Une fois par mois, Alexandra Fresse-Eliazord décrypte les mots de l’actualité pour nous faire prendre un peu de recul sur le vocabulaire employé par les personnes publiques, les responsables politiques, les journalistes ou les entrepreneur.es.
Aujourd’hui, Alexandra Fresse-Eliazord, vous avez repéré le mot stratégie ?
Oui, Laurence, stratégique, ou stratégie, le mot revient souvent dans l’actualité dans des contextes très divers : le tourisme, vu comme « stratégique pour le développement du Monténégro », la « stratégie de la direction » dénoncée par un syndicaliste au sein du groupe ArcelorMittal, ou le fait que « face aux USA, l’Europe doit avoir une stratégie cohérente », selon l’analyse de Pierre Calame dans Ouest-France le 16 avril dernier.
Et que vous dit ce mot ?
Ce que je constate, c’est qu’il est rare que l’on annonce sa propre stratégie, ce serait jouer carte sur table et se tirer une balle dans le pied. Le fait de qualifier quelque chose de stratégique, ou d’identifier une stratégie reflète une réflexion, une analyse de la situation, du point de vue de l’analyste, bien sûr.

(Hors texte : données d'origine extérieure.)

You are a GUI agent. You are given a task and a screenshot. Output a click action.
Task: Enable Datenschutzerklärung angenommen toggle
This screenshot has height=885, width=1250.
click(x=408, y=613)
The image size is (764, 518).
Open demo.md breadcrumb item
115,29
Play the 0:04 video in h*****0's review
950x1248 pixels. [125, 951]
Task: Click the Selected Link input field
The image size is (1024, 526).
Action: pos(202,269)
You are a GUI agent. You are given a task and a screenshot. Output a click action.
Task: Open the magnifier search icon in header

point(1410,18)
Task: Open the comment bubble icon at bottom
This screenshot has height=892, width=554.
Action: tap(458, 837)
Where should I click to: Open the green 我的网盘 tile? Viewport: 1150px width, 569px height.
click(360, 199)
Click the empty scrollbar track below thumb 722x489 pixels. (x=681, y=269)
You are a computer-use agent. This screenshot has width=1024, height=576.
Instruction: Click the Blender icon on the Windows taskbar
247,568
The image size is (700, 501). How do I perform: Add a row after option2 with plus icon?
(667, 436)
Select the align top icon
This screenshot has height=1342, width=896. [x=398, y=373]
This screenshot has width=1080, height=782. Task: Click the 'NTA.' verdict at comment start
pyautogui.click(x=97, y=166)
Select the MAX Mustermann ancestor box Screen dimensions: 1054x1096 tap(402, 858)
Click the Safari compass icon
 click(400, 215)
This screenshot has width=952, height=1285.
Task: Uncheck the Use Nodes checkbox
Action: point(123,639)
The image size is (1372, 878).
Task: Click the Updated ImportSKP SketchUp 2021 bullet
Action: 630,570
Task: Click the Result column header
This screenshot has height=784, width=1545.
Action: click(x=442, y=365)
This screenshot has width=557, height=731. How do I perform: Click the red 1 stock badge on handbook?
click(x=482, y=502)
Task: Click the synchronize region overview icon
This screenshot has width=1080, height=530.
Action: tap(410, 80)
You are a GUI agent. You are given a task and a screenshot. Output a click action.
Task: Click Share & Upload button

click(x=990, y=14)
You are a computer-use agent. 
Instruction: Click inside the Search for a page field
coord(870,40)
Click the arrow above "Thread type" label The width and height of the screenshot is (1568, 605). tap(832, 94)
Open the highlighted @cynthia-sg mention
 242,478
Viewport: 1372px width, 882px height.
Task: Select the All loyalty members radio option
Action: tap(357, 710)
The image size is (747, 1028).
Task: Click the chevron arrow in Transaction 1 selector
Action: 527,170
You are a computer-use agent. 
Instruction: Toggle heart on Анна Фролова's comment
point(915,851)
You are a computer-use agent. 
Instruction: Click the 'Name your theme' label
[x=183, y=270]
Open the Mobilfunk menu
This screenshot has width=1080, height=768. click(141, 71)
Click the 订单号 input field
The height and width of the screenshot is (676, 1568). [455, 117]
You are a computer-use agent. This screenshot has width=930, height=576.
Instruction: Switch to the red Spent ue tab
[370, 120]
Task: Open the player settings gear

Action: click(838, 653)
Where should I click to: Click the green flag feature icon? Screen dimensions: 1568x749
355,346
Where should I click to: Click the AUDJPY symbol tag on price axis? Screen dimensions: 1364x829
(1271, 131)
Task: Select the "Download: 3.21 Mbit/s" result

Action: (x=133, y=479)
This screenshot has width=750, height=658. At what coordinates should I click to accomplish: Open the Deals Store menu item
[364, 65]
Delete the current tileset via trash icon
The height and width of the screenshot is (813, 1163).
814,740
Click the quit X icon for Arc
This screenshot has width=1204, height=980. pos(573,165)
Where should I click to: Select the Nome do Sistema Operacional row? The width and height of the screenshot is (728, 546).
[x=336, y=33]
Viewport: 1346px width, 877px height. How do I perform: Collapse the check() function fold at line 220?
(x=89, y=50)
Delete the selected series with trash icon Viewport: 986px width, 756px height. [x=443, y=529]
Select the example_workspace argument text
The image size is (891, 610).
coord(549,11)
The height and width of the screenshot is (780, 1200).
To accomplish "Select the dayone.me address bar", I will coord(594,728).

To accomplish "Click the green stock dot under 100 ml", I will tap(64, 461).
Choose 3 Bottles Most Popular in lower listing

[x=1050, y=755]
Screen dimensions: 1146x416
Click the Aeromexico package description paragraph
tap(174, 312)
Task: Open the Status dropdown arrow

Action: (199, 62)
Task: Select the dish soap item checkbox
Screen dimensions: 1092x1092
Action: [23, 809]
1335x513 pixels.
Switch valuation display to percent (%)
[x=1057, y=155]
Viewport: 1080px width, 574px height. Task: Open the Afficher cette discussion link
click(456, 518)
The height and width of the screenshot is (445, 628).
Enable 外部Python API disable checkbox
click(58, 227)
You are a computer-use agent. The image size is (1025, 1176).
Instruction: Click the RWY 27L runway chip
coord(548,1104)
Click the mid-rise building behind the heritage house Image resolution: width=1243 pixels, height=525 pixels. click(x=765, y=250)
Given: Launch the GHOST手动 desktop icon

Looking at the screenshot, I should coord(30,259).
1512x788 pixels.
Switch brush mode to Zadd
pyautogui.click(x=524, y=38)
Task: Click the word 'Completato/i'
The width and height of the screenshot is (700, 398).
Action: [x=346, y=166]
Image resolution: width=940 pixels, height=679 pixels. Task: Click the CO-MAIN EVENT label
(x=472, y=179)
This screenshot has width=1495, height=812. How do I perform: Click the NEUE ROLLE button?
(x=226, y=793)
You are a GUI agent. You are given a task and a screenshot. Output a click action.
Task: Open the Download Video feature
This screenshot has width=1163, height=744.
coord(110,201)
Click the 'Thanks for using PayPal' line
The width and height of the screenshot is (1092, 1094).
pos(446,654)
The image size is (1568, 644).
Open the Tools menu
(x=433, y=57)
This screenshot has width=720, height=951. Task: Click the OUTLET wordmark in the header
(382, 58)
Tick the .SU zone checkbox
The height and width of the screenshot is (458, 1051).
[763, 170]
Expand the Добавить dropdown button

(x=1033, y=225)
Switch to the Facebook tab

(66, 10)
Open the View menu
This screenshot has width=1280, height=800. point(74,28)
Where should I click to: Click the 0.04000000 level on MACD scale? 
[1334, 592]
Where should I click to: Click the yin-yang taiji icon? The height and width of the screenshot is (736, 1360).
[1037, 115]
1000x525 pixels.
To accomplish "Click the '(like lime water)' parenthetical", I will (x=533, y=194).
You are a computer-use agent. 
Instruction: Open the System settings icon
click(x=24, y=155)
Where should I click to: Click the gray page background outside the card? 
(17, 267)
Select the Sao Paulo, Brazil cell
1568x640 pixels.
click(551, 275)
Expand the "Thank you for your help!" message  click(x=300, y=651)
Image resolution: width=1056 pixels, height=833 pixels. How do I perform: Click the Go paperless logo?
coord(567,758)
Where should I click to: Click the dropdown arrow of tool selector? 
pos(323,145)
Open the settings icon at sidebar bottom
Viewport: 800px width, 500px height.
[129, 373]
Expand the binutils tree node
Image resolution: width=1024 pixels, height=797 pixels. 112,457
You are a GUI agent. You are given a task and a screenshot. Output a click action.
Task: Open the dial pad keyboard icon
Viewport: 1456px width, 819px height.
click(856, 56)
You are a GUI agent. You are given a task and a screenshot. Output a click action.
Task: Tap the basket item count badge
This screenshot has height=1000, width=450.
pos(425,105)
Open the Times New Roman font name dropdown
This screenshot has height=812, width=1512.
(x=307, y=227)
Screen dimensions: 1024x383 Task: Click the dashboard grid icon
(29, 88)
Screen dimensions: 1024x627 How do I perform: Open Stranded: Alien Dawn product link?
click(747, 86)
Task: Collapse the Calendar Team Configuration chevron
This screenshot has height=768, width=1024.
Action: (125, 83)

Mais dans le même temps, nous sommes confrontés à une actualité qui défie l’analyse, et le vocabulaire des médias s’en ressent !
C’est-à-dire ?
Quand cette fin avril, j’ai lu sur le site du « Monde » qu’il y avait un « incendie à Wall-Street », sur le coup, je me suis vraiment demandée si la bourse new-yorkaise était la proie des flammes, premier degré… puis j’ai lu la suite de l’article : accroche efficace donc, mais je ne suis pas sûre qu’il s’agissait juste d’un truc, d’une astuce d’accroche - bon, peut-être un peu - mais la métaphore semble traduire la démesure de ce qui arrive au monde, économique et financier ici.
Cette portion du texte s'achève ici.